[Task to carry out] Without omission or alteration, write out all of the data.

[Data]
##############################
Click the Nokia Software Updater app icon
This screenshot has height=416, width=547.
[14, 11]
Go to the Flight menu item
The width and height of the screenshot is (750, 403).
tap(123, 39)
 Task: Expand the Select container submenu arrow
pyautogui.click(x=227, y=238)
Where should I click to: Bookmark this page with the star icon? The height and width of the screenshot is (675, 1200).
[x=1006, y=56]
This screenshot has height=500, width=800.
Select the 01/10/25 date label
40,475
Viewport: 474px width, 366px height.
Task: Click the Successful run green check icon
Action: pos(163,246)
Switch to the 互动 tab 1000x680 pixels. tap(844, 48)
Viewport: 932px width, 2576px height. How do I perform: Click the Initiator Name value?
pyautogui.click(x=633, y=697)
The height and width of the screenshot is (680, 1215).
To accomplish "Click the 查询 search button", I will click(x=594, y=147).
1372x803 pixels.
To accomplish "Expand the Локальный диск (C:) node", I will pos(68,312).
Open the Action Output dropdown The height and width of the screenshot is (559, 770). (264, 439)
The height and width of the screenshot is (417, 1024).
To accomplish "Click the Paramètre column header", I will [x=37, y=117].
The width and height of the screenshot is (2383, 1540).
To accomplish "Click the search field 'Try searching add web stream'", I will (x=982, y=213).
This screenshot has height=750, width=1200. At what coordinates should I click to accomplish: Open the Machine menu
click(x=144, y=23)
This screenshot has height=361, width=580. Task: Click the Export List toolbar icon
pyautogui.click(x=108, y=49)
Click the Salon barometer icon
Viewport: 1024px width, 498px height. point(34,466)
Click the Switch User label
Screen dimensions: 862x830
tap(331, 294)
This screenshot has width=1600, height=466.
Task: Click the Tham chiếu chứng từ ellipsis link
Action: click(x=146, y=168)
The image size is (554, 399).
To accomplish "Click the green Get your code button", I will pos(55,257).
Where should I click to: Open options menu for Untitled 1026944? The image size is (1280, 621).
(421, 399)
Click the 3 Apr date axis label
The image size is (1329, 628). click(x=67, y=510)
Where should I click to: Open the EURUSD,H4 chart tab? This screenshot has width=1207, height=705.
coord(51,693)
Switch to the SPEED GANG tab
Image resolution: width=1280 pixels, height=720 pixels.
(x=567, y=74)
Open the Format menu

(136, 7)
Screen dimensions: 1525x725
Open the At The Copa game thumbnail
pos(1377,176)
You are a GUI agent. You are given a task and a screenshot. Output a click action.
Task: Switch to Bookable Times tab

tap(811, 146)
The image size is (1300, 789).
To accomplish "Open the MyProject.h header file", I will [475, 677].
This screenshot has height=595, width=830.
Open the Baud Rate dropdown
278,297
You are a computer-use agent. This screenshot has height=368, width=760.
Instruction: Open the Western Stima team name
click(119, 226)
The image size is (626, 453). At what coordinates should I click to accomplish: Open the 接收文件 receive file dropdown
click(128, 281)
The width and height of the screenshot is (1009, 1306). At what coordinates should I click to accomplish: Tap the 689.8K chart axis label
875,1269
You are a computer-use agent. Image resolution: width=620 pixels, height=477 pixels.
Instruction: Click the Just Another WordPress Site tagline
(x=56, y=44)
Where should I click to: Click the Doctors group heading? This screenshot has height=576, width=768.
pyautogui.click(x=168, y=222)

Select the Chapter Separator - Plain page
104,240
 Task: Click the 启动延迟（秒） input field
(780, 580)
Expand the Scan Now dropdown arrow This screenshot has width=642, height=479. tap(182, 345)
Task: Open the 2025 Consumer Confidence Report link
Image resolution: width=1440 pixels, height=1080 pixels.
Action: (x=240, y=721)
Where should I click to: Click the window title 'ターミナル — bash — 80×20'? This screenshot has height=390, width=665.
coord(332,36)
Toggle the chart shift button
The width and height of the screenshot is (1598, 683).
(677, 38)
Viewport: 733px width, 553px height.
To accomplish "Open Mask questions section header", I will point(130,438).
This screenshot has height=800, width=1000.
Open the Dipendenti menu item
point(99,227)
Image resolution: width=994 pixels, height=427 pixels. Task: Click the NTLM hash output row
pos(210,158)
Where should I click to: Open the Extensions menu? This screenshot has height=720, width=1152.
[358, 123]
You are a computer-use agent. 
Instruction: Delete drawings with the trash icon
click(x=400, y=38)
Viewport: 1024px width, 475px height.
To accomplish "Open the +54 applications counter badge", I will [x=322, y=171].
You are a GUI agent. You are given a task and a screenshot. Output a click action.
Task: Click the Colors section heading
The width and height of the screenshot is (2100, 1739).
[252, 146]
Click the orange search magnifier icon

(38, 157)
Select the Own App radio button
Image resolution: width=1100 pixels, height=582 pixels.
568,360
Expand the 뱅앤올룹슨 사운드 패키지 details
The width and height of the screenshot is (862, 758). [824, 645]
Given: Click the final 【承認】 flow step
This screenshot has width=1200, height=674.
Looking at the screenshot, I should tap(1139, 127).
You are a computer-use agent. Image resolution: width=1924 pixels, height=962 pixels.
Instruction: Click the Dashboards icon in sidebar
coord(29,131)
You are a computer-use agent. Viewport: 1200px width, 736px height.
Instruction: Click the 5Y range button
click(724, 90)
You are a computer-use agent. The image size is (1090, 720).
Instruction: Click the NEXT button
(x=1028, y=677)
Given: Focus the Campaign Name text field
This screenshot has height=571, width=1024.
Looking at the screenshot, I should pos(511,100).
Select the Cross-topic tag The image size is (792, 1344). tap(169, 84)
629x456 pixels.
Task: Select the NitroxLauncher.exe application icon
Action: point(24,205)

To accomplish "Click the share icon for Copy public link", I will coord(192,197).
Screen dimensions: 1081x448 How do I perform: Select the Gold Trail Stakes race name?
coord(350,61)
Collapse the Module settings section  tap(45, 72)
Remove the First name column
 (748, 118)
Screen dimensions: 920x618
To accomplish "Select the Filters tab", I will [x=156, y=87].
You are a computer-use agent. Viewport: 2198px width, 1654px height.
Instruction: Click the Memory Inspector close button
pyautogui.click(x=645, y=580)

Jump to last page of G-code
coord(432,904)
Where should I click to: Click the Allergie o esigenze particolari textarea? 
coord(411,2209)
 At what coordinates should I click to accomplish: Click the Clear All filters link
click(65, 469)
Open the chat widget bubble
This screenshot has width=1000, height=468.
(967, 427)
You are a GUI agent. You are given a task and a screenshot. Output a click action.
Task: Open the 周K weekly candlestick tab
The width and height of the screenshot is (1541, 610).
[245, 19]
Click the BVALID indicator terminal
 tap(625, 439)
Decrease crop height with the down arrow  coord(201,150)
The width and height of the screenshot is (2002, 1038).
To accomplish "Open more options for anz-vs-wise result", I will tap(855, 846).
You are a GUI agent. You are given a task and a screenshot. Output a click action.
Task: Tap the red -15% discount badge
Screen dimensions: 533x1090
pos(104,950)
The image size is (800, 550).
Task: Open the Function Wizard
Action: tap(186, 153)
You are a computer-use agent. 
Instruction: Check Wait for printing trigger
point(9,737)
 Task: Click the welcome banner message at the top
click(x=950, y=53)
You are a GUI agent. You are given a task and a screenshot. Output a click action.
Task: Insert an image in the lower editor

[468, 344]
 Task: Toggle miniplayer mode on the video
##############################
[Problem solution]
Click the Nokia Software Updater app icon
This screenshot has height=416, width=547.
[14, 11]
Go to the Flight menu item
The width and height of the screenshot is (750, 403).
tap(123, 39)
 Task: Expand the Select container submenu arrow
pyautogui.click(x=227, y=238)
Where should I click to: Bookmark this page with the star icon? The height and width of the screenshot is (675, 1200).
[x=1006, y=56]
This screenshot has height=500, width=800.
Select the 01/10/25 date label
40,475
Viewport: 474px width, 366px height.
Task: Click the Successful run green check icon
Action: pos(163,246)
Switch to the 互动 tab 1000x680 pixels. tap(844, 48)
Viewport: 932px width, 2576px height. How do I perform: Click the Initiator Name value?
pyautogui.click(x=633, y=697)
The height and width of the screenshot is (680, 1215).
To accomplish "Click the 查询 search button", I will click(x=594, y=147).
1372x803 pixels.
To accomplish "Expand the Локальный диск (C:) node", I will pos(68,312).
Open the Action Output dropdown The height and width of the screenshot is (559, 770). (264, 439)
The height and width of the screenshot is (417, 1024).
To accomplish "Click the Paramètre column header", I will [x=37, y=117].
The width and height of the screenshot is (2383, 1540).
To accomplish "Click the search field 'Try searching add web stream'", I will (x=982, y=213).
This screenshot has height=750, width=1200. At what coordinates should I click to accomplish: Open the Machine menu
click(x=144, y=23)
This screenshot has height=361, width=580. Task: Click the Export List toolbar icon
pyautogui.click(x=108, y=49)
Click the Salon barometer icon
Viewport: 1024px width, 498px height. point(34,466)
Click the Switch User label
Screen dimensions: 862x830
tap(331, 294)
This screenshot has width=1600, height=466.
Task: Click the Tham chiếu chứng từ ellipsis link
Action: click(x=146, y=168)
The image size is (554, 399).
To accomplish "Click the green Get your code button", I will pos(55,257).
Where should I click to: Open options menu for Untitled 1026944? The image size is (1280, 621).
(421, 399)
Click the 3 Apr date axis label
The image size is (1329, 628). click(x=67, y=510)
Where should I click to: Open the EURUSD,H4 chart tab? This screenshot has width=1207, height=705.
coord(51,693)
Switch to the SPEED GANG tab
Image resolution: width=1280 pixels, height=720 pixels.
(x=567, y=74)
Open the Format menu

(136, 7)
Screen dimensions: 1525x725
Open the At The Copa game thumbnail
pos(1377,176)
You are a GUI agent. You are given a task and a screenshot. Output a click action.
Task: Switch to Bookable Times tab

tap(811, 146)
The image size is (1300, 789).
To accomplish "Open the MyProject.h header file", I will [475, 677].
This screenshot has height=595, width=830.
Open the Baud Rate dropdown
278,297
You are a computer-use agent. This screenshot has height=368, width=760.
Instruction: Open the Western Stima team name
click(119, 226)
The image size is (626, 453). At what coordinates should I click to accomplish: Open the 接收文件 receive file dropdown
click(128, 281)
The width and height of the screenshot is (1009, 1306). At what coordinates should I click to accomplish: Tap the 689.8K chart axis label
875,1269
You are a computer-use agent. Image resolution: width=620 pixels, height=477 pixels.
Instruction: Click the Just Another WordPress Site tagline
(x=56, y=44)
Where should I click to: Click the Doctors group heading? This screenshot has height=576, width=768.
pyautogui.click(x=168, y=222)

Select the Chapter Separator - Plain page
104,240
 Task: Click the 启动延迟（秒） input field
(780, 580)
Expand the Scan Now dropdown arrow This screenshot has width=642, height=479. tap(182, 345)
Task: Open the 2025 Consumer Confidence Report link
Image resolution: width=1440 pixels, height=1080 pixels.
Action: (x=240, y=721)
Where should I click to: Click the window title 'ターミナル — bash — 80×20'? This screenshot has height=390, width=665.
coord(332,36)
Toggle the chart shift button
The width and height of the screenshot is (1598, 683).
(677, 38)
Viewport: 733px width, 553px height.
To accomplish "Open Mask questions section header", I will point(130,438).
This screenshot has height=800, width=1000.
Open the Dipendenti menu item
point(99,227)
Image resolution: width=994 pixels, height=427 pixels. Task: Click the NTLM hash output row
pos(210,158)
Where should I click to: Open the Extensions menu? This screenshot has height=720, width=1152.
[358, 123]
You are a computer-use agent. 
Instruction: Delete drawings with the trash icon
click(x=400, y=38)
Viewport: 1024px width, 475px height.
To accomplish "Open the +54 applications counter badge", I will [x=322, y=171].
You are a GUI agent. You are given a task and a screenshot. Output a click action.
Task: Click the Colors section heading
The width and height of the screenshot is (2100, 1739).
[252, 146]
Click the orange search magnifier icon

(38, 157)
Select the Own App radio button
Image resolution: width=1100 pixels, height=582 pixels.
568,360
Expand the 뱅앤올룹슨 사운드 패키지 details
The width and height of the screenshot is (862, 758). [824, 645]
Given: Click the final 【承認】 flow step
This screenshot has width=1200, height=674.
Looking at the screenshot, I should tap(1139, 127).
You are a computer-use agent. Image resolution: width=1924 pixels, height=962 pixels.
Instruction: Click the Dashboards icon in sidebar
coord(29,131)
You are a computer-use agent. Viewport: 1200px width, 736px height.
Instruction: Click the 5Y range button
click(724, 90)
You are a computer-use agent. The image size is (1090, 720).
Instruction: Click the NEXT button
(x=1028, y=677)
Given: Focus the Campaign Name text field
This screenshot has height=571, width=1024.
Looking at the screenshot, I should pos(511,100).
Select the Cross-topic tag The image size is (792, 1344). tap(169, 84)
629x456 pixels.
Task: Select the NitroxLauncher.exe application icon
Action: point(24,205)

To accomplish "Click the share icon for Copy public link", I will coord(192,197).
Screen dimensions: 1081x448 How do I perform: Select the Gold Trail Stakes race name?
coord(350,61)
Collapse the Module settings section  tap(45, 72)
Remove the First name column
 (748, 118)
Screen dimensions: 920x618
To accomplish "Select the Filters tab", I will [x=156, y=87].
You are a computer-use agent. Viewport: 2198px width, 1654px height.
Instruction: Click the Memory Inspector close button
pyautogui.click(x=645, y=580)

Jump to last page of G-code
coord(432,904)
Where should I click to: Click the Allergie o esigenze particolari textarea? 
coord(411,2209)
 At what coordinates should I click to accomplish: Click the Clear All filters link
click(65, 469)
Open the chat widget bubble
This screenshot has width=1000, height=468.
(967, 427)
You are a GUI agent. You are given a task and a screenshot. Output a click action.
Task: Open the 周K weekly candlestick tab
The width and height of the screenshot is (1541, 610).
[245, 19]
Click the BVALID indicator terminal
 tap(625, 439)
Decrease crop height with the down arrow  coord(201,150)
The width and height of the screenshot is (2002, 1038).
To accomplish "Open more options for anz-vs-wise result", I will tap(855, 846).
You are a GUI agent. You are given a task and a screenshot. Output a click action.
Task: Tap the red -15% discount badge
Screen dimensions: 533x1090
pos(104,950)
The image size is (800, 550).
Task: Open the Function Wizard
Action: tap(186, 153)
You are a computer-use agent. 
Instruction: Check Wait for printing trigger
point(9,737)
 Task: Click the welcome banner message at the top
click(x=950, y=53)
You are a GUI agent. You are given a task and a screenshot. Output a click action.
Task: Insert an image in the lower editor

[468, 344]
 Task: Toggle miniplayer mode on the video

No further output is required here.